Passage for review →
_ _ _ _ _ _ _
The result of these decisions, (says Story’s Conflict of Laws, section 253), certainly is that the mere knowledge of the illegal purpose for which goods are purchased, will not affect the validity of the contract of sale of goods, intended to be smuggled into a foreign country, even in the courts of that country; but there must be some participation or interest of the seller in the act itself.

These are all the reported cases cited by the counsel, or met with in our researches, that go, even in appearance, to sustain the position assumed by the plaintiff. It is evident, however, that it is only in appearance that they sustain it. They do not go to the extent of holding, that if the goods are sold, as alleged in the answer of defendant, “ with intent to enable the defendant to violate the laws of this State,” the contract is valid and enforceable here ; but it will be seen that, if it at all enters as an ingredient into the contract between the parties, that the goods shall be smuggled, or that the seller shall do some act to assist or facilitate the smuggling, or to assist, or be instrumental in breaking the laws of another State or nation, the seller is deemed an active party, and the contract will not be enforced.

A case exactly in point is that of Weymell v. Reid, 5 Durnford & East, 599. The defendants applied to the plaintiff, a foreigner at Lisle, for a quantity of lace, which he knew was to be smuggled into England; and for that purpose, it was to be packed by plaintiff in a peculiar manner, by the direction of defendant, for the more easy conveyance of it without discovery. The defence to the suit was, that it was a smuggling transaction; and it was held, *429that as the plaintiff was concerned in giving assistance to the defendant to smuggle the goods, by packing them in a manner most suitable for, and with intent to aid that pulpóse, he cannot resort to the laws of England to assist him in carrying his contract into execution. The case did not rest merely in plaintiff’ ’s knowledge of the use intended to be made of the goods. If he undertook to deliver the goods in the manner shown, knowing the use intended to be made of them, he was offending against the laws of his country in the very contract itself. If the contract and delivery are complete abroad, and the seller does no act to assist in the illegal use to be made of the goods, the contract, it was held, would be valid, and might be recovered upon in England.

The cases of Biggs v. Lawrence, 3 Durnford & East, 454, and Clugas v. Penaluna, 4 Durnford & East, 466, were actions for the price of goods sold abroad, and packed in a certain way, to enable the defendant to smuggle them into England. The plaintiffs and defendants were English .subjects. Though the contracts were made abroad, the court held, that they were to be considered as contracts made in England, and in direct violation of the laws of the country. Goods sold abroad, and delivered there in the fair course of trade, may be recovered for, though they be afterwards smuggled into England, (as in the case of Holman v. Johnson); but if the plaintiff assists in the act of smuggling, by packing the goods in a particular way, used for the purpose of smuggling, and with a view to evade the laws of the country to which they are to be exported, the whole transaction is tainted, and the seller cannot receive the aid of the laws of such country to recover their value.

A distinction made in the last named causes, between them and the cause of Holman v. Johnson, was, that in the former, the plaintiffs were English subjects, while in the latter the plaintiff was a foreigner. Subjects, it was held, should not be allowed to enforce in England, a contract in violation of the laws of their own country, though such a contract might be enforced in the like case by a foreigner. *430The true doctrine would seem to be, (says Story’s Conflict of Laws, section 255), to make no distinction whatsoever, between the case of a sale between citizens or subjects, and the case of a sale between foreigners ; but to hold the contract in each case to be utterly incapable of being-enforced, at least in the courts of a country whose laws are thus-designedly sought to be violated.
_ _ _ _ _ _ _
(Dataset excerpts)
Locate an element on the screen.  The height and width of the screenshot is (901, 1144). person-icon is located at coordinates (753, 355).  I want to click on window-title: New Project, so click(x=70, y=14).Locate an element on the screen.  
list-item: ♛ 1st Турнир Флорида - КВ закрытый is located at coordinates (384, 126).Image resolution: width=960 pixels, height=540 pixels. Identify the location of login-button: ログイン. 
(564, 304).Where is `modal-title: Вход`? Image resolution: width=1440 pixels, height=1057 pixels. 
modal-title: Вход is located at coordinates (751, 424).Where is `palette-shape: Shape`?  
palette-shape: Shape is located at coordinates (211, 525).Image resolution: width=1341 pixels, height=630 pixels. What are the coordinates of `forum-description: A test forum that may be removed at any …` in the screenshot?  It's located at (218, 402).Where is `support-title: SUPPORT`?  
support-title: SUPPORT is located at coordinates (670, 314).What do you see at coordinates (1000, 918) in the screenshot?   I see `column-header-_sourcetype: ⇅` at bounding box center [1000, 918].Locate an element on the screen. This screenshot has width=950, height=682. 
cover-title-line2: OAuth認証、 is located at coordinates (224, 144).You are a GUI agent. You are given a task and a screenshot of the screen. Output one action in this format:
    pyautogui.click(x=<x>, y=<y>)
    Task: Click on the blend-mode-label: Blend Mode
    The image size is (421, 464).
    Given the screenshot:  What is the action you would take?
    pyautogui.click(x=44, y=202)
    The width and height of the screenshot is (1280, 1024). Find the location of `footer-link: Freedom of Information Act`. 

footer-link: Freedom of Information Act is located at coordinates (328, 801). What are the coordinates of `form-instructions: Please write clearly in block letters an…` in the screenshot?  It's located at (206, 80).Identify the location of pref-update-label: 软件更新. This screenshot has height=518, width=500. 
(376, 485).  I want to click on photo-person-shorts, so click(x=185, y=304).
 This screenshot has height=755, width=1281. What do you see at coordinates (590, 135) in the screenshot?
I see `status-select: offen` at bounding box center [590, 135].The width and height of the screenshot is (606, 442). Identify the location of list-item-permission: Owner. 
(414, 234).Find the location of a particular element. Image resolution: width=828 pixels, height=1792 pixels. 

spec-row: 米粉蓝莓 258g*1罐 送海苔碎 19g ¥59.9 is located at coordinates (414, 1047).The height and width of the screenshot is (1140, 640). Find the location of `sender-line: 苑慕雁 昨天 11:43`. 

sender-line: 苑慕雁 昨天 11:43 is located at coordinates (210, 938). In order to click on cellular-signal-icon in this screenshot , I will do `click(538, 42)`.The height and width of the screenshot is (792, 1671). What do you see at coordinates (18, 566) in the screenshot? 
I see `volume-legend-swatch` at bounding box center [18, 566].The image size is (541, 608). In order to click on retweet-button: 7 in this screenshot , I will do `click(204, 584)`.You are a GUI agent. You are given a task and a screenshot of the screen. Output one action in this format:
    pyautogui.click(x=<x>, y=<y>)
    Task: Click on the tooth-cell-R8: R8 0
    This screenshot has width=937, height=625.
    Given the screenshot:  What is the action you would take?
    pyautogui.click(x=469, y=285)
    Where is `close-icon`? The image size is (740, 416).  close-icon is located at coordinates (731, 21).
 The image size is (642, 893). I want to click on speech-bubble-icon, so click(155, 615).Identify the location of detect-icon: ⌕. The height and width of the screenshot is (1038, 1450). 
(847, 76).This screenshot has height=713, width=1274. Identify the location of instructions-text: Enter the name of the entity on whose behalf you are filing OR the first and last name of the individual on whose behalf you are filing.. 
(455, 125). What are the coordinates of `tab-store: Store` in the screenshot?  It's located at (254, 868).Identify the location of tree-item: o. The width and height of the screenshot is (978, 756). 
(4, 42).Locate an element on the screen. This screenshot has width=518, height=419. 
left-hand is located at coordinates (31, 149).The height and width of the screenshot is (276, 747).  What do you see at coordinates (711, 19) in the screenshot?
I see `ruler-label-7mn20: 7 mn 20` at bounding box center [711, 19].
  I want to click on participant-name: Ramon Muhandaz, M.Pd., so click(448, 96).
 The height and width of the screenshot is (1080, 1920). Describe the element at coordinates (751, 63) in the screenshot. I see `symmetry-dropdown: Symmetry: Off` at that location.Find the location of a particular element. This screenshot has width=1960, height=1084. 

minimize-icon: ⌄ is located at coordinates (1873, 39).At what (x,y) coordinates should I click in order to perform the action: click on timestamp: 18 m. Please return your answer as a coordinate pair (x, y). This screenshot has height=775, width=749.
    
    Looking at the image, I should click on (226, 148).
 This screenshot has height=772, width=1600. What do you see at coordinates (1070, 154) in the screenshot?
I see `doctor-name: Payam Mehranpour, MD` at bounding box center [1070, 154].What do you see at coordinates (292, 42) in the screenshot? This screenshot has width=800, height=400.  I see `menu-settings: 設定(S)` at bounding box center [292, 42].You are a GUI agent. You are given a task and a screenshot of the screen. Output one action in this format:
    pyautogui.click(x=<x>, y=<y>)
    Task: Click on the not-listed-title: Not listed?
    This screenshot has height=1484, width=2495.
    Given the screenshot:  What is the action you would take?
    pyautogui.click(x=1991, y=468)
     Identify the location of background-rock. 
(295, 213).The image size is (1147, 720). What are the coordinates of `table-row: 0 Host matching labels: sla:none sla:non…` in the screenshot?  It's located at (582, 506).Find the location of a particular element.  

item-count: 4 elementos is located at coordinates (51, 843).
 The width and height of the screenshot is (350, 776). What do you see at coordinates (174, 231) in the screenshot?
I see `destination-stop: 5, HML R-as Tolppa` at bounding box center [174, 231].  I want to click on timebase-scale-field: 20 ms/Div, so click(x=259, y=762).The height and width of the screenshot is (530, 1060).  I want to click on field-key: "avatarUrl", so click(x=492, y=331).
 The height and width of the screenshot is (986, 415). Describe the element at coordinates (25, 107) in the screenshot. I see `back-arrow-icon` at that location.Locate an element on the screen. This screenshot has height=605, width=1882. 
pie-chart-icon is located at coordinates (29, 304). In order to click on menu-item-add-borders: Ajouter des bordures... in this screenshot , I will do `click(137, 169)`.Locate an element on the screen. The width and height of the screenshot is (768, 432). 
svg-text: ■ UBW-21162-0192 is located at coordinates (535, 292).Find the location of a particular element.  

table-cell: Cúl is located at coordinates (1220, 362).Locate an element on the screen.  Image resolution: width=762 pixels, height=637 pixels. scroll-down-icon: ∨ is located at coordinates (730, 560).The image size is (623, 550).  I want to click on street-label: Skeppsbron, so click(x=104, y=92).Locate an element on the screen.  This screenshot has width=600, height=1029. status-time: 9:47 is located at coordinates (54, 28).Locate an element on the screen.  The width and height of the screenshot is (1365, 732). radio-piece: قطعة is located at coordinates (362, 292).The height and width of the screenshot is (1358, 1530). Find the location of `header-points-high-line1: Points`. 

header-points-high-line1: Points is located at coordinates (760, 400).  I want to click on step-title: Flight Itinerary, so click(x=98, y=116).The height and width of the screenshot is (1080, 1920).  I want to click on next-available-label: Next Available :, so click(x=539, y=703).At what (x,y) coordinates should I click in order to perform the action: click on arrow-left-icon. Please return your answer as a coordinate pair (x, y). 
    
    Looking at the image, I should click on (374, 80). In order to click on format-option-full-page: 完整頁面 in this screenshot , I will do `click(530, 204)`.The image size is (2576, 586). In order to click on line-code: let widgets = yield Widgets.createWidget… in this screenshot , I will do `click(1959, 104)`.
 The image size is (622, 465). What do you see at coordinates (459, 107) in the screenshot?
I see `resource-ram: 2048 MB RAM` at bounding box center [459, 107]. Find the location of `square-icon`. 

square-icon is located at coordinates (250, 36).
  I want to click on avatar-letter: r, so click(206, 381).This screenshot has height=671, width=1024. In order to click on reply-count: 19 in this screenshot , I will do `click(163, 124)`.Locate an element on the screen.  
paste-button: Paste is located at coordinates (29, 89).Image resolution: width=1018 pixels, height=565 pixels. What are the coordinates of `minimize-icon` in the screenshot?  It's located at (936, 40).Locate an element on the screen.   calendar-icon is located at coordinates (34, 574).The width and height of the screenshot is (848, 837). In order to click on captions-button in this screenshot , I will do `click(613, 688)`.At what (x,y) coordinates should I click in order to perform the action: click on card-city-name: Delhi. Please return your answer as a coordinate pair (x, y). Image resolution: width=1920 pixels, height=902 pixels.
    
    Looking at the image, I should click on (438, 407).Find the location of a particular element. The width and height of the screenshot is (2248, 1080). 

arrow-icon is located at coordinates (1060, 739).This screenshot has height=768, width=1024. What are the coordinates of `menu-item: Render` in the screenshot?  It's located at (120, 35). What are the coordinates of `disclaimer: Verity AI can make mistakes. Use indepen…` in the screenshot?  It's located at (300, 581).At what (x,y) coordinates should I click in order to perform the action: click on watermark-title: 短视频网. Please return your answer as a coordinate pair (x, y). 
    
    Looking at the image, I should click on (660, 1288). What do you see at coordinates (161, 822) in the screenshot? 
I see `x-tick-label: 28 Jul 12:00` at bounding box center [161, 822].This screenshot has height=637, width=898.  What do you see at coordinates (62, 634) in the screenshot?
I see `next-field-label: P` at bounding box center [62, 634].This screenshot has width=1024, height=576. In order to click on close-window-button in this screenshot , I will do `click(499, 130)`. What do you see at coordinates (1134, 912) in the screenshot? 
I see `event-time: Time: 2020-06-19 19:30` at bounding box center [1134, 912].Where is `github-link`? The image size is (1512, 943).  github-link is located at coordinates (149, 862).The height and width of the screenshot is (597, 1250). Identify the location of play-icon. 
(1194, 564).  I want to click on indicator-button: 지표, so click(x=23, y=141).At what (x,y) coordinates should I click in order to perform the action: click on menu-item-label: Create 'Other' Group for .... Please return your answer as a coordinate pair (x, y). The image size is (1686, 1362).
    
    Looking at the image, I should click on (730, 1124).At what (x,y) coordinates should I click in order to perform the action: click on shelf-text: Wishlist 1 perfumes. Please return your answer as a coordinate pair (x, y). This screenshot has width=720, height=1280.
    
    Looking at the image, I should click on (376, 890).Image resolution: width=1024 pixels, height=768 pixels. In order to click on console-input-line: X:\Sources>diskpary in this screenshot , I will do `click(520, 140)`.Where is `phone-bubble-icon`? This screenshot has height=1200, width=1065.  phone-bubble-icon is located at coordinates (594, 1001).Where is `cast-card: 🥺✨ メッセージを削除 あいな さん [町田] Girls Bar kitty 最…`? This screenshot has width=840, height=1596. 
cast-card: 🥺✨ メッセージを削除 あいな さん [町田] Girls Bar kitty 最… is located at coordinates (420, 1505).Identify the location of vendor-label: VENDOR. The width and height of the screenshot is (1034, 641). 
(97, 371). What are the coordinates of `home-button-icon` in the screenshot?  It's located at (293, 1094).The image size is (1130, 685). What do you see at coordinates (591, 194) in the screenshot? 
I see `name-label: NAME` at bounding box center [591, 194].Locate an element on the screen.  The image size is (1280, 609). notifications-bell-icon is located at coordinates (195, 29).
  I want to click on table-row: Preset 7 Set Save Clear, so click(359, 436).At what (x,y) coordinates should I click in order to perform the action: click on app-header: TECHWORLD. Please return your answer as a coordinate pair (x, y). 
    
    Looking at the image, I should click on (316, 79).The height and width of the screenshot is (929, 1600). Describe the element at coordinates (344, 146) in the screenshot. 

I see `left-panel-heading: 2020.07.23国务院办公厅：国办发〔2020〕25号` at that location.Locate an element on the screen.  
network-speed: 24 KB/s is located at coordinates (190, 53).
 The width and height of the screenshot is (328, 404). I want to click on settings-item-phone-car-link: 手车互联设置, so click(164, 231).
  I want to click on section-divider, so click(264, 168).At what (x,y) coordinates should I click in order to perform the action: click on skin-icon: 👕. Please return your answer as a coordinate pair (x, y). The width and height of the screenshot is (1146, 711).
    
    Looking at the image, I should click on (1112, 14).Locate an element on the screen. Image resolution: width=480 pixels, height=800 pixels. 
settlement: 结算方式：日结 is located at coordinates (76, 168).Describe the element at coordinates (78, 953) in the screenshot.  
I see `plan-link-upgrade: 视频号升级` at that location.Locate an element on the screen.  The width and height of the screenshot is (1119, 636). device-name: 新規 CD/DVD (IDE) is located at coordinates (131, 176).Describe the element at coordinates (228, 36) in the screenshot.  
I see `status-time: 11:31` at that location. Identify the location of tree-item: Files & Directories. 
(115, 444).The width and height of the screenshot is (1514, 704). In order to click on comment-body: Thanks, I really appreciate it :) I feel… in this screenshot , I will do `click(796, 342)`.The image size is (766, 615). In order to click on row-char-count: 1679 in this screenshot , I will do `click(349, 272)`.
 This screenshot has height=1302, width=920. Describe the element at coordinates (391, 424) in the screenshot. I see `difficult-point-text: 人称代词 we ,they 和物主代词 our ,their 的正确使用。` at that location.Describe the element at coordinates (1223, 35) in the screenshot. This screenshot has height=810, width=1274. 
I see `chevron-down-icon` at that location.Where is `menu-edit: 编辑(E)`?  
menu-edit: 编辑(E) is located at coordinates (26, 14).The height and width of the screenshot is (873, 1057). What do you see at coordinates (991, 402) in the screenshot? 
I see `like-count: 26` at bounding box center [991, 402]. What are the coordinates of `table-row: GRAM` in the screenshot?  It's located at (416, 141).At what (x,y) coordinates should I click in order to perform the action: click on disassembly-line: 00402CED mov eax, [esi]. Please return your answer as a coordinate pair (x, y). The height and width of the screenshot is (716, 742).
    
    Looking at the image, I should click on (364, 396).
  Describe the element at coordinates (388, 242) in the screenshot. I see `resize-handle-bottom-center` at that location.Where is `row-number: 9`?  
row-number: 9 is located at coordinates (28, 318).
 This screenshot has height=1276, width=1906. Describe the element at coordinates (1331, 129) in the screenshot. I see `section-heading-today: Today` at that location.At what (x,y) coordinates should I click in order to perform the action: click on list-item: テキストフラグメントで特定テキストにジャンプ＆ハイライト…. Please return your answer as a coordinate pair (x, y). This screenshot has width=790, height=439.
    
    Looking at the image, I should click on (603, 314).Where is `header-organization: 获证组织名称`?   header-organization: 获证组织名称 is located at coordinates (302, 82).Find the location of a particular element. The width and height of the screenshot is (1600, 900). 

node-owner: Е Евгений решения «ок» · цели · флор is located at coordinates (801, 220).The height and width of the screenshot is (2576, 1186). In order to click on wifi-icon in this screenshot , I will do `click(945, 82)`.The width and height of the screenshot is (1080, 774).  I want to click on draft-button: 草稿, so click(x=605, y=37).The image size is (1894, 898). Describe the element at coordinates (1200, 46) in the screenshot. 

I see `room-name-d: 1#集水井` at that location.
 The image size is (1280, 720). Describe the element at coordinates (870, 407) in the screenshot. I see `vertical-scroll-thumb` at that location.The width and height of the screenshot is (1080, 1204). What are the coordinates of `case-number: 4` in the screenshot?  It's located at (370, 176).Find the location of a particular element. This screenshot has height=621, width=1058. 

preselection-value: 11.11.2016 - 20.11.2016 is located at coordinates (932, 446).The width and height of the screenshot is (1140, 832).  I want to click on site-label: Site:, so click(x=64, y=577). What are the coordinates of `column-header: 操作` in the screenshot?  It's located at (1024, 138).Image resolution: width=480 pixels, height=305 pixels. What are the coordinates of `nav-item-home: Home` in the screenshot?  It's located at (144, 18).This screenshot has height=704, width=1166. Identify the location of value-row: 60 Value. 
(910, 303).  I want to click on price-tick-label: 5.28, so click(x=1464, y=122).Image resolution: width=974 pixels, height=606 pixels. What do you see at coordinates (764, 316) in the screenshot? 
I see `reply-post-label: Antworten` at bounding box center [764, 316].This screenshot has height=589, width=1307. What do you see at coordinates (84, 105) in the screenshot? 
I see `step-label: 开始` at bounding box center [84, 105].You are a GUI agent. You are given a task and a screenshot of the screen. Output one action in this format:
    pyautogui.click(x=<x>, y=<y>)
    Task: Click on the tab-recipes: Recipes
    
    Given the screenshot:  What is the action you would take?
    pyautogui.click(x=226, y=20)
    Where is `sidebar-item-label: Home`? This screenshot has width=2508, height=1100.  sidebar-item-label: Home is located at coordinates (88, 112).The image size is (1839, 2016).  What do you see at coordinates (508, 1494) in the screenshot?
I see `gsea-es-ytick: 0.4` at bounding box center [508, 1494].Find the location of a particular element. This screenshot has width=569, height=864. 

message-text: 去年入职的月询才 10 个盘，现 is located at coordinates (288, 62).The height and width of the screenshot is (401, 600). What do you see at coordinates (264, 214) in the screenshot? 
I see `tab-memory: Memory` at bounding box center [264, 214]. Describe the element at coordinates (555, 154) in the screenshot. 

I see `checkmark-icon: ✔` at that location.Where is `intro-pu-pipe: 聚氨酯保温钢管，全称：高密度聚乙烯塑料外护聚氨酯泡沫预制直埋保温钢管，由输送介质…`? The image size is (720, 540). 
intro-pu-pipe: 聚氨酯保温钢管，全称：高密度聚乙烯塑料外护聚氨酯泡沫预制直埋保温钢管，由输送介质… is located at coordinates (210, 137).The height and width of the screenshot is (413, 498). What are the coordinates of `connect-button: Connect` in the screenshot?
_ _ _ _ _ _ _
Activity list →
1. Answer these questions from the opinion on smuggling contracts, one line each:
(a) In Weymell v. Reid, what goods did the defendants apply to the plaintiff for?
(b) In Biggs v. Lawrence and Clugas v. Penaluna, of what country were the plaintiffs and defendants subjects?
(c) Which section of Story's Conflict of Laws is cited for the statement of "the true doctrine"?
2. Edit the opinion on smuggling contracts by reproducing the part that opens with the words containing "The result of" and closes with "the act itself.", with "participation" replaced by "involvement".

Replies →
1.
(a) Lace.
(b) England; they were English subjects.
(c) Section 255.

2.
The result of these decisions, (says Story’s Conflict of Laws, section 253), certainly is that the mere knowledge of the illegal purpose for which goods are purchased, will not affect the validity of the contract of sale of goods, intended to be smuggled into a foreign country, even in the courts of that country; but there must be some involvement or interest of the seller in the act itself.